Lekarze już dwa razy w tym roku strajkowali przeciw zbyt rygorystycznym karom za niepoprawne wypisanie recept. Tymczasem w niektórych regionach Polski nikt nie sprawdza, czy doszło do błędów przy wydawaniu leków ze zniżką.
Zdaniem części oddziałów Narodowego Funduszu Zdrowia nie ma podstaw prawnych, by kontrolować lekarzy czy apteki. Mówią, że choć od stycznia obowiązuje ustawa refundacyjna, wprowadzająca nowe zasady wydawania leków ze zniżką, to z centrali NFZ nie wyszło nowe zarządzenie. – Można kontrolować według dotychczasowych zasad – przekonuje Andrzej Troszyński, rzecznik NFZ.
Nie wszyscy zgadzają się z tą opinią. – W tym roku nie przeprowadzono kontroli z zakresu refundacji leków z uwagi na brak stosownego zarządzenia w tej sprawie – informuje Marek Jakubowicz, rzecznik prasowy oddziału funduszu w Rzeszowie. Podobne stanowiska zajmują urzędnicy na Pomorzu. – Według opinii naszych prawników wejście w życie nowej ustawy refundacyjnej wymaga nowego zarządzenia dotyczącego kontroli, bo stare nie jest dopasowane do nowych regulacji prawnych – twierdzi Mariusz Szymański z oddziału w Bydgoszczy. Tak samo myślą urzędnicy w woj. kujawsko-pomorskim i zachodniopomorskim. Kontroli nie przeprowadzają także pracownicy funduszu na Mazowszu, w województwie świętokrzyskim oraz dolnośląskim. Część z nich tłumaczy to także brakiem czasu.

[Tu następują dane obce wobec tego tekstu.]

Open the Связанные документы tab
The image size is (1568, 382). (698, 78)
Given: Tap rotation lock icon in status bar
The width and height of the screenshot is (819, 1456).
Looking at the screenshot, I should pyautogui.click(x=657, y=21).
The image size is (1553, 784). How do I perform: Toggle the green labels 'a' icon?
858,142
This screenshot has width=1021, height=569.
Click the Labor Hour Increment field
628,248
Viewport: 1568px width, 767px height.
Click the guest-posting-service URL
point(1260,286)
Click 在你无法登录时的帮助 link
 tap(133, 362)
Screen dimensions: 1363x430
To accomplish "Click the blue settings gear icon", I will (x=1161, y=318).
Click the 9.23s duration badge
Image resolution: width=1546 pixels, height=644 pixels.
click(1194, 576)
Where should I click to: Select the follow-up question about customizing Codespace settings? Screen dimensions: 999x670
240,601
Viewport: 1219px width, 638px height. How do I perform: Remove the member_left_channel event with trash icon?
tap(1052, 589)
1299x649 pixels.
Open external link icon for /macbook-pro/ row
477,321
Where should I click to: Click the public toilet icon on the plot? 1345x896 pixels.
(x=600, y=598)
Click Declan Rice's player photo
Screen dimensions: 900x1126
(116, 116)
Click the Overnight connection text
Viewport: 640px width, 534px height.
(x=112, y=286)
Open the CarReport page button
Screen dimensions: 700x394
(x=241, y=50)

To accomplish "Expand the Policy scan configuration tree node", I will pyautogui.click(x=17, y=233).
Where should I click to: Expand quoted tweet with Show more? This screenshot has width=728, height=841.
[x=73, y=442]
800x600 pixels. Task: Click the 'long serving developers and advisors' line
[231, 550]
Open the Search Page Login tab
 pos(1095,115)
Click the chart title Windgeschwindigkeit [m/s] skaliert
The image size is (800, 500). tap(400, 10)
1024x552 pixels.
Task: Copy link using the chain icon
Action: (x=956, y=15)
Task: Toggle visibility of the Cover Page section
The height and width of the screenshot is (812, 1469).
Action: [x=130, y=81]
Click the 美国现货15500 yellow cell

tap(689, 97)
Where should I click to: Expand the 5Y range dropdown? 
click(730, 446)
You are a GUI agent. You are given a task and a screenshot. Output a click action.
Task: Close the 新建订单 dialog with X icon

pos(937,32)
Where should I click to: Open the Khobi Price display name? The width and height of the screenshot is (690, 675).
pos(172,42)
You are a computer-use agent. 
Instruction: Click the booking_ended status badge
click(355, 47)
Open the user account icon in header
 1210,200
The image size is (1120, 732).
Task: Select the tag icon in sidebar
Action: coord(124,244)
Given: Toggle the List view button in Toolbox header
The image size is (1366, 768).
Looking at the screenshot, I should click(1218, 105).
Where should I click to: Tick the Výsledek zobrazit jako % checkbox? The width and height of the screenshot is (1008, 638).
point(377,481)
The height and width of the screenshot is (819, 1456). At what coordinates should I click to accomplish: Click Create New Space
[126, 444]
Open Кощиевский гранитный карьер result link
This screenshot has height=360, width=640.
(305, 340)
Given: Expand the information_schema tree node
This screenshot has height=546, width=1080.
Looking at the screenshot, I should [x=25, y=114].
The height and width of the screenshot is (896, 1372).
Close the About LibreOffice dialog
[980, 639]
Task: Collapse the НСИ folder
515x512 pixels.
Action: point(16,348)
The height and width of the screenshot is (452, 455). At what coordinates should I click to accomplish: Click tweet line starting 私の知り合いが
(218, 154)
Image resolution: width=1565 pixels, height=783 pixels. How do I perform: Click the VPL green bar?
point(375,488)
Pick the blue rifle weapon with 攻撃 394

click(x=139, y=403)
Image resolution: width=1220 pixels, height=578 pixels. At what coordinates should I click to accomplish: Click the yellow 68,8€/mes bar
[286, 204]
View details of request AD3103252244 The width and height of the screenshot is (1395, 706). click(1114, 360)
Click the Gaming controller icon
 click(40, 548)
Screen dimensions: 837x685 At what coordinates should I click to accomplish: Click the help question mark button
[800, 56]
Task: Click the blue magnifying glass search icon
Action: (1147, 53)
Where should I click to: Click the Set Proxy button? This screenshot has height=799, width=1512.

Kontrole wypisywania recept przez lekarzy / DGP
Inne fundusze natomiast wzięły się do sprawdzania wystawiania recept ze zdwojoną siłą. W woj. łódzkim zakwestionowano w tym roku recepty o wartości 30 tys. zł, czyli jak twierdzą pracownicy lokalnego oddziału funduszu, prawie tyle samo co w całym poprzednim roku. Co prawda tylko 30 proc. dotyczyło recept wypisanych w tym roku po wejściu ustawy refundacyjnej. Pozostałe były z końca 2011 r., kiedy to pacjenci masowo wykupywali leki, bojąc się kłopotów z ich dostępnością w nowym roku.
Wzmożone kontrole były też prowadzone w Wielkopolsce. Jak wynika z danych, w pierwszym półroczu 2011 roku zakwestionowano recepty na kwotę prawie 9,7 tys. zł, a w pierwszym półroczu 2012 roku – 192,3 tys. – Na tak wysoką kwotę składa się przede wszystkim wynik sprawdzenia jednego z lekarzy, który wypisywał leki inwalidom wojennym. Nie prowadził jednak odpowiedniej dokumentacji medycznej. W drugim przypadku chodziło o lekarza, który wypisywał recepty pacjentom przebywającym w szpitalu. To placówka powinna była zabezpieczyć ich leczenie – tłumaczy Agnieszka Jankowska z biura prasowego NFZ w Poznaniu. Oba przypadki miały jednak miejsce przed 2012 rokiem.
W sumie podważona kwota refundacji w całym kraju jest bardzo mała: w pierwszych trzech miesiącach 2012 roku wyniosła niecałe 800 zł. To niewiele w porównaniu z 7,5 mln zł za cały poprzedni rok.